> [Supplied records]
________________________________________

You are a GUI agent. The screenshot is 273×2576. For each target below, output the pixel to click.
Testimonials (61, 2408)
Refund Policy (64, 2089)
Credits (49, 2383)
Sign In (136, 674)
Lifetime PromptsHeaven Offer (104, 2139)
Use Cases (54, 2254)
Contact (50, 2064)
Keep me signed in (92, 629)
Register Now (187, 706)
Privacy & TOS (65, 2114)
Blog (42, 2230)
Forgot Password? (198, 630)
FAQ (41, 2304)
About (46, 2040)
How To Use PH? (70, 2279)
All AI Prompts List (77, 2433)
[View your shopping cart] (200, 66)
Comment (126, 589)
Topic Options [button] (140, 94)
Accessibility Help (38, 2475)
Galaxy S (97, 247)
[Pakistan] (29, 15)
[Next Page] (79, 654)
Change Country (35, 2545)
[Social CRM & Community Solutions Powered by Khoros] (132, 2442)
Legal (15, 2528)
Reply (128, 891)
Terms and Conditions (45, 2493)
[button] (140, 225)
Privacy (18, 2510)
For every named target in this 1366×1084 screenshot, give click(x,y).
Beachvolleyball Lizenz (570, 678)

________________________________________

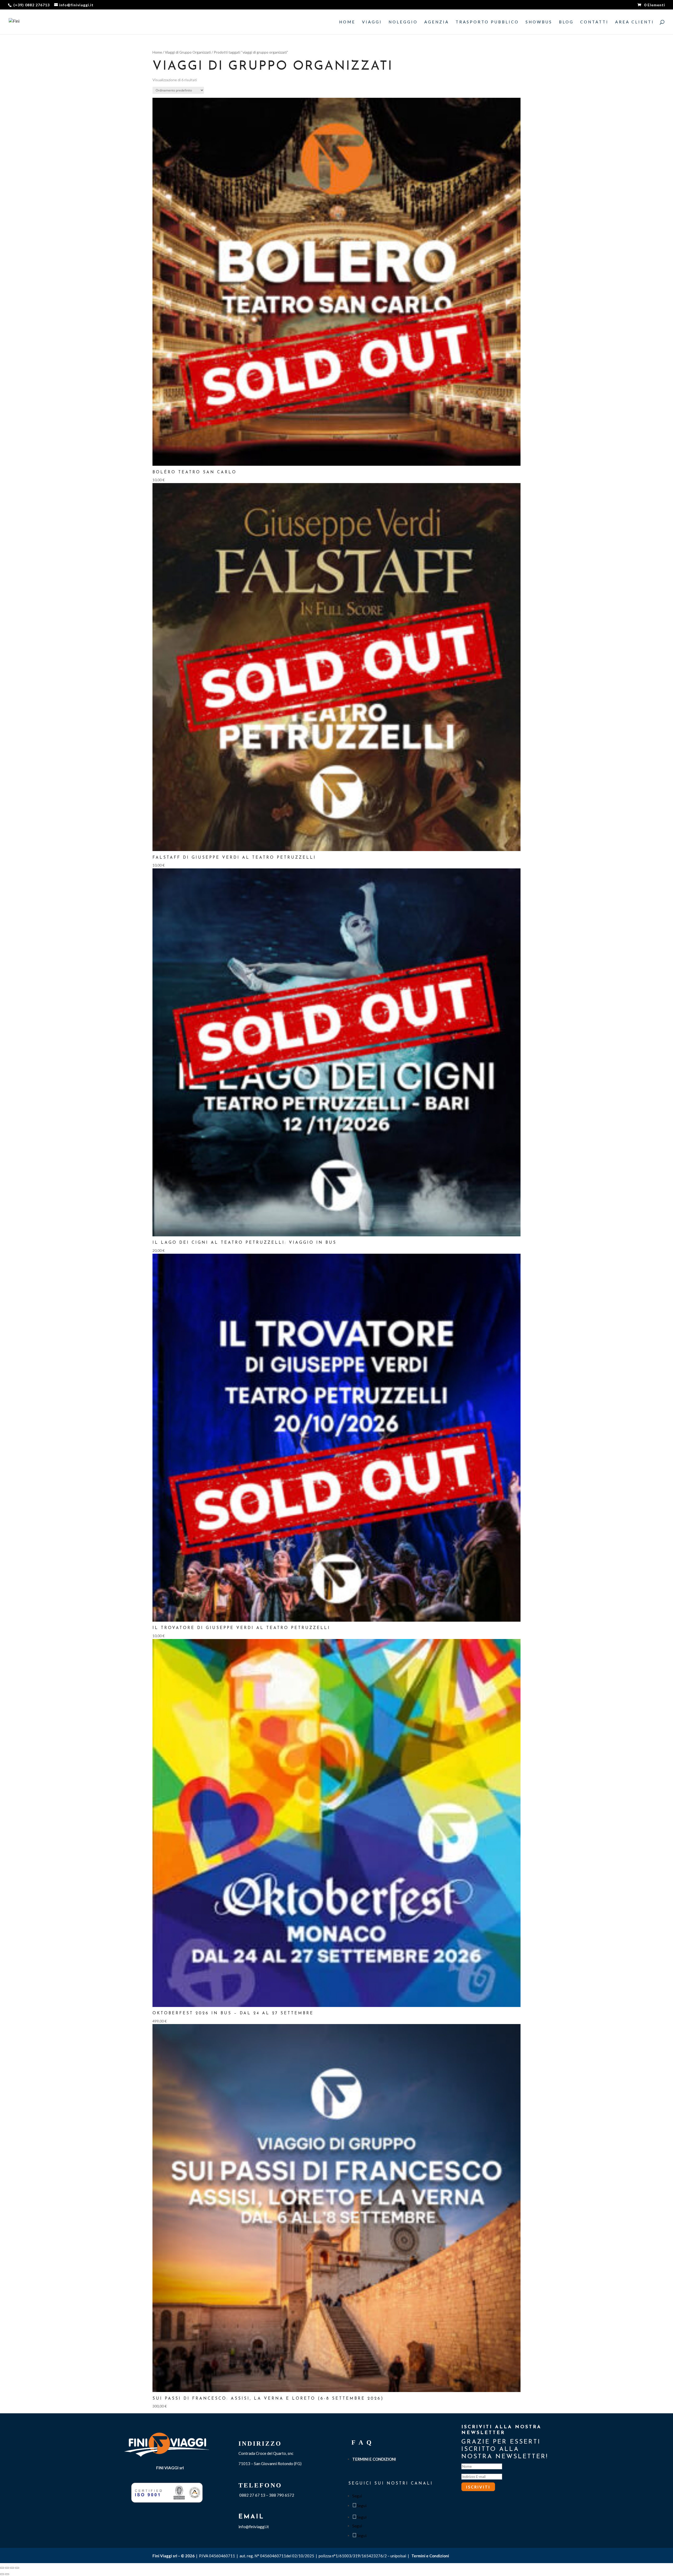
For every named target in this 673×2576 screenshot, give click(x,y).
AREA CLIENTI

________________________________________

> [Assigned task] Search the data for the string "give" and copy every line where it appears.

> [Result for this exercise]
For every named target in this 1366×1084 screenshot, give click(x,y).
For every named target in this 673×2576 screenshot, give click(x,y).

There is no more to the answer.